BEGIN Data for this task
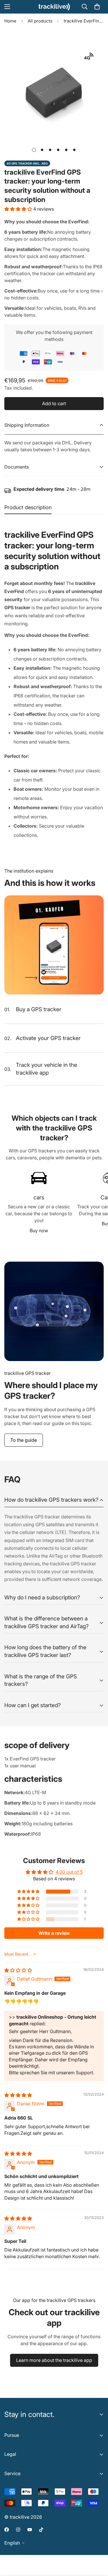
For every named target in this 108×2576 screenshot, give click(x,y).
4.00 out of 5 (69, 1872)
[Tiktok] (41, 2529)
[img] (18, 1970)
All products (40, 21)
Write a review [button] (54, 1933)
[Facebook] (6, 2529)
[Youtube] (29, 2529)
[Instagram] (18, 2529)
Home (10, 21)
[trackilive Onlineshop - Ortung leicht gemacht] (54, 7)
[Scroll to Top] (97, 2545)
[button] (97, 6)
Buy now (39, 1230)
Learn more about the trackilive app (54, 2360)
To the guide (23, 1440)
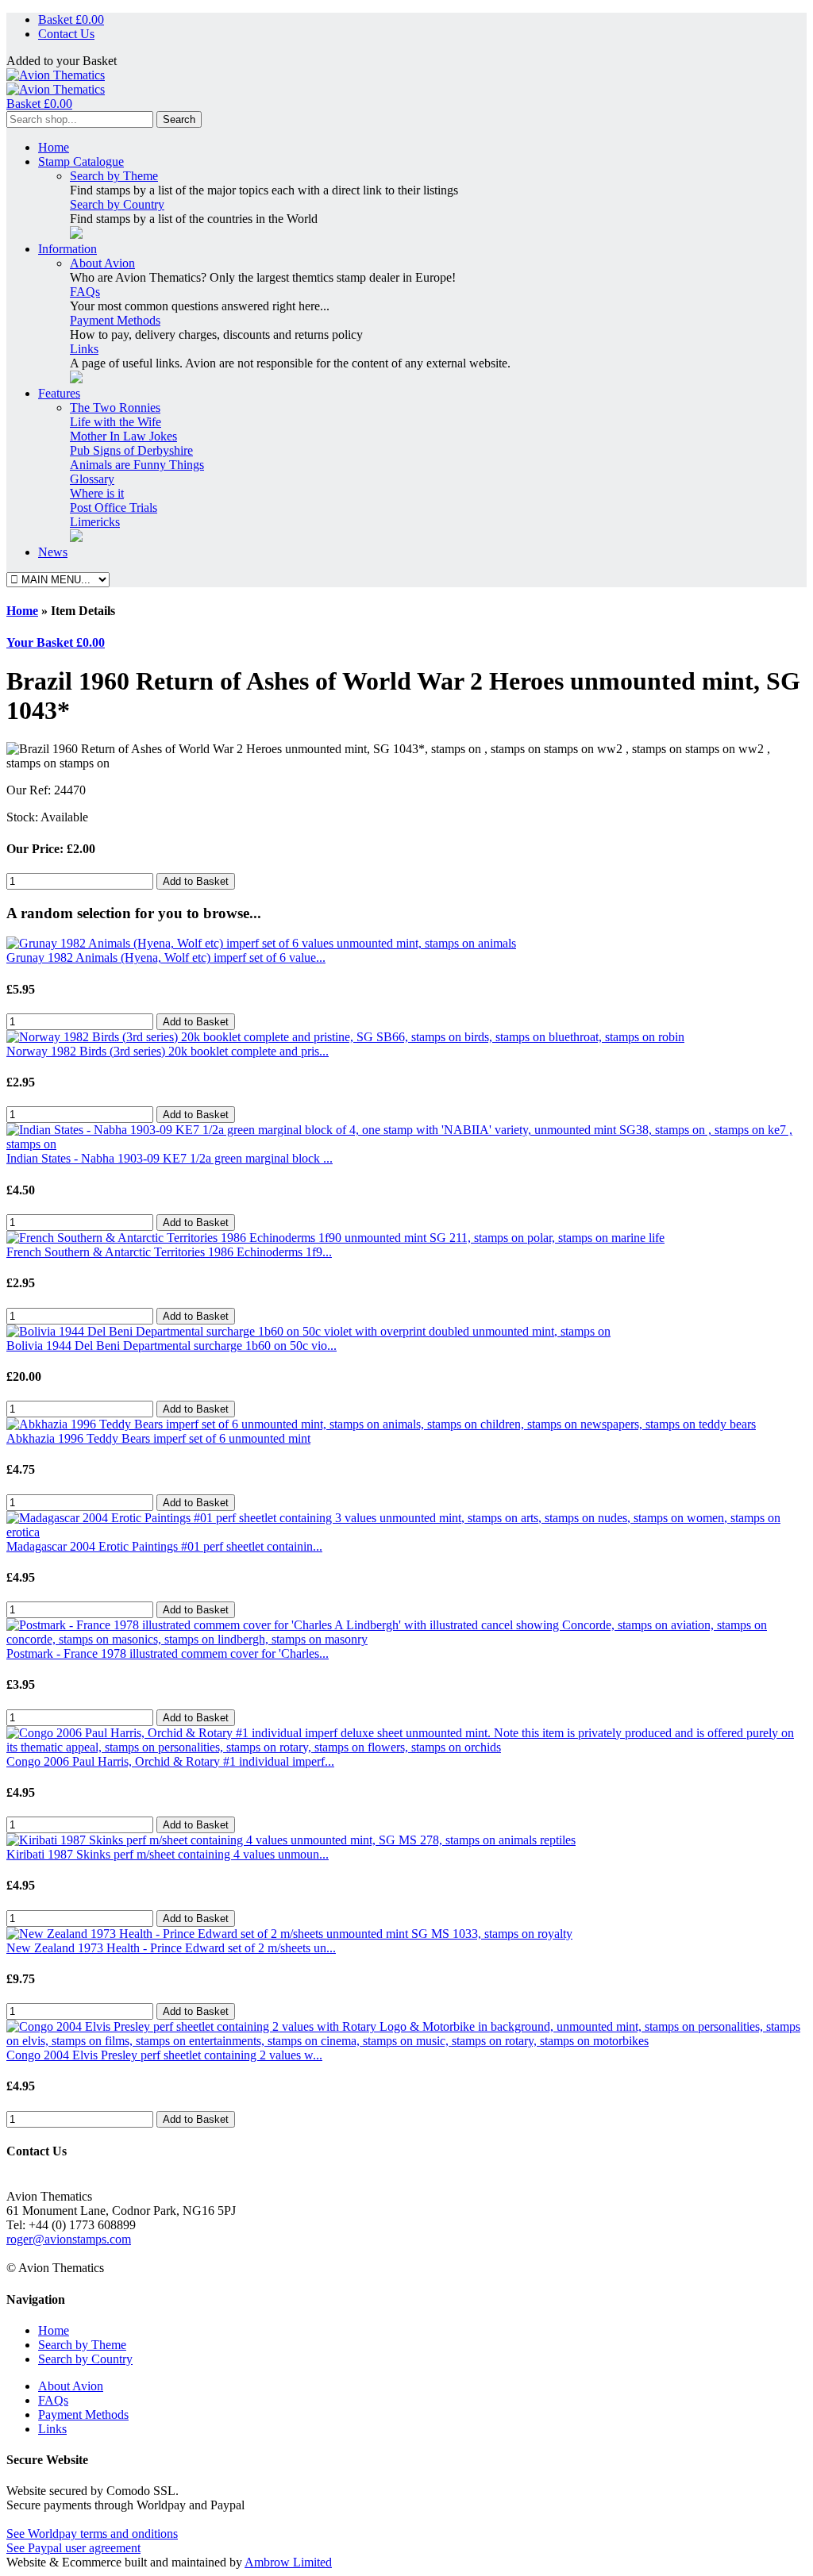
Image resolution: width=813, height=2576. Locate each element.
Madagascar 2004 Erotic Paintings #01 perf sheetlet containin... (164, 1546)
END Data for this task
* What needs to be done
Find the lines in the data that include "trackilive", then copy each of them.

* Solution to this problem
[trackilive Onlineshop - Ortung leicht gemacht] (54, 7)
Learn more about the trackilive app (54, 2360)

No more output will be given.